» **YOUR GOAL**: Leaving out the images, return the data below exactly as it is written.

» **MATERIAL PROVIDED**:
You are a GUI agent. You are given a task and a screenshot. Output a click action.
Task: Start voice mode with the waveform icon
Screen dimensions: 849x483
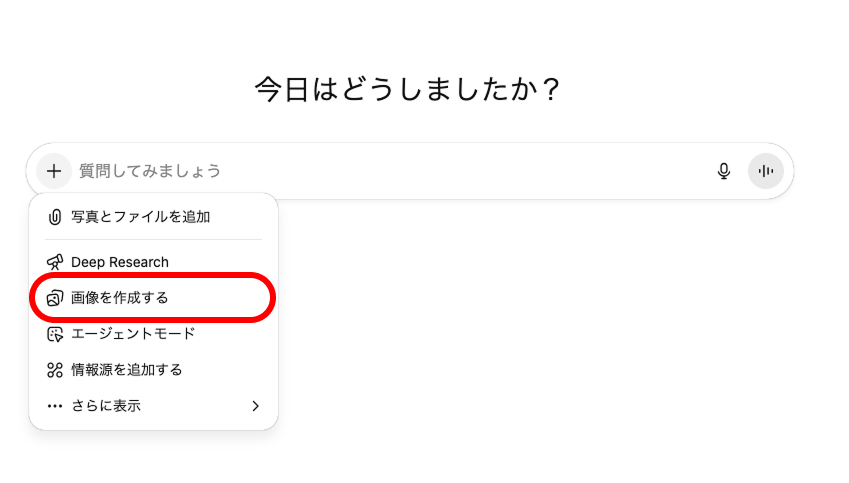pos(766,171)
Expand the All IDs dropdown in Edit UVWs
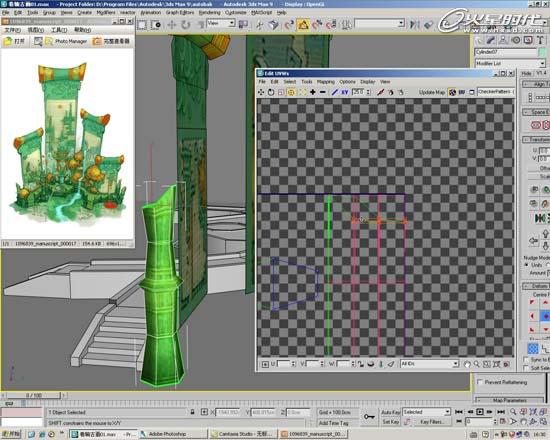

» **RESPONSE FOR THIS EXERCISE**:
You are a GUI agent. You are given a task and a screenshot. Output a click action.
Task: Start voice mode with the waveform icon
Screen dimensions: 849x483
pos(766,171)
Expand the All IDs dropdown in Edit UVWs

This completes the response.